§ **Problems to work on**:
1/ From the CI page, list every event that automatically triggers CI.
2/ Answer these from the CI page, one line each:
(a) Where is the CI infrastructure hosted?
(b) What does the tracy build include?
(c) Where are the debug build's code coverage reports published?
3/ Please duplicate the part of the CI page starting at "The CI system" and ending at "documentation to GitHub.".

§ **Selected text**:

CI

Our CI infrastructure is currently hosted in the cloud. Cloud machines are used and linked as GitHub runners.

Overview

CI automatically triggers on:

  • Pull requests - validates code changes before merging
  • Pushes to main - typically when PRs are merged
  • Nightly runs - comprehensive testing with all components
  • Uplift PRs - special PRs that update tt-metal to the latest version

The CI system automatically collects analytics data from each workflow run, including test results and code coverage. It also publishes the latest documentation to GitHub.

Builds

CI performs several types of builds:

Release Builds

  • speedy - optimized for performance and speed
  • tracy - includes runtime tracing and debug capabilities with performance measurements

Development Builds

  • Debug build - includes unit tests and code coverage collection
  • MacOS build - ensures cross-platform compatibility
  • Wheels - Python package distributions
  • Clang-tidy - static code analysis

Release builds include the runtime needed to execute on TT hardware, making them suitable for integration testing. The debug build runs unit tests and generates code coverage reports that are published to Codecov with detailed results linked in PR comments.

(Records from a pointing dataset)
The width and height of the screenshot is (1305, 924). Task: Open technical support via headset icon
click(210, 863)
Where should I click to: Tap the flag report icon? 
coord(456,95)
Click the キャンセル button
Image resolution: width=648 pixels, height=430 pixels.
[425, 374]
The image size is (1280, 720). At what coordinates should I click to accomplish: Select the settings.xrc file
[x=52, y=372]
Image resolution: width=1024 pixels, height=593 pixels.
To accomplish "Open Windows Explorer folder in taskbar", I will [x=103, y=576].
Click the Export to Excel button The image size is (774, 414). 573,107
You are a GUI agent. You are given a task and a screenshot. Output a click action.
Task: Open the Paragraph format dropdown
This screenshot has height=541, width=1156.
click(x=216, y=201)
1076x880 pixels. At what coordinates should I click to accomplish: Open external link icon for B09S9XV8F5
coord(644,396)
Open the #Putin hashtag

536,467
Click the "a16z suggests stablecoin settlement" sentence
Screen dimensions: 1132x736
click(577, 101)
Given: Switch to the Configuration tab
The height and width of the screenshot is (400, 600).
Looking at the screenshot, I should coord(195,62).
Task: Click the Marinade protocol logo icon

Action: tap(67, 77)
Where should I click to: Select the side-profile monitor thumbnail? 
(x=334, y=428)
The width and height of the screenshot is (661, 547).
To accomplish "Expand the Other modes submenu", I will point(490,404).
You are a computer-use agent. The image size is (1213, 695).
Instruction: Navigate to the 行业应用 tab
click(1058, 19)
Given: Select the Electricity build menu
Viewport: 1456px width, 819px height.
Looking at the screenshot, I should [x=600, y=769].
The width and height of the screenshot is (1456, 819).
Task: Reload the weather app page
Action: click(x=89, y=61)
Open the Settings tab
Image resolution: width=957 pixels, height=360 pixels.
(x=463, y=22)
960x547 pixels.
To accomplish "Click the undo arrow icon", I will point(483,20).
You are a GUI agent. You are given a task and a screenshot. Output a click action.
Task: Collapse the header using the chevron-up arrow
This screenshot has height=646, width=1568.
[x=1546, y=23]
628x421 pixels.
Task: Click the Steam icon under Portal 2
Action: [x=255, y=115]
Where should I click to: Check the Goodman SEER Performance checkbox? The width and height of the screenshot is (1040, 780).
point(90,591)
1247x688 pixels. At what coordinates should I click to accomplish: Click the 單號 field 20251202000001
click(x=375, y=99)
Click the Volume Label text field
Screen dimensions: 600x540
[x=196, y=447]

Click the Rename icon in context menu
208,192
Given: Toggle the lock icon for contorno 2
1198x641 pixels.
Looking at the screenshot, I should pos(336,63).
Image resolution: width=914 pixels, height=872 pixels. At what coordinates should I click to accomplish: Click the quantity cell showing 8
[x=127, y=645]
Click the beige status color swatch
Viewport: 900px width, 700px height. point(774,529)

§ **Replies**:
1/
- Pull requests
- Pushes to main
- Nightly runs
- Uplift PRs

2/
(a) In the cloud.
(b) Runtime tracing and debug capabilities with performance measurements.
(c) To Codecov.

3/
The CI system automatically collects analytics data from each workflow run, including test results and code coverage. It also publishes the latest documentation to GitHub.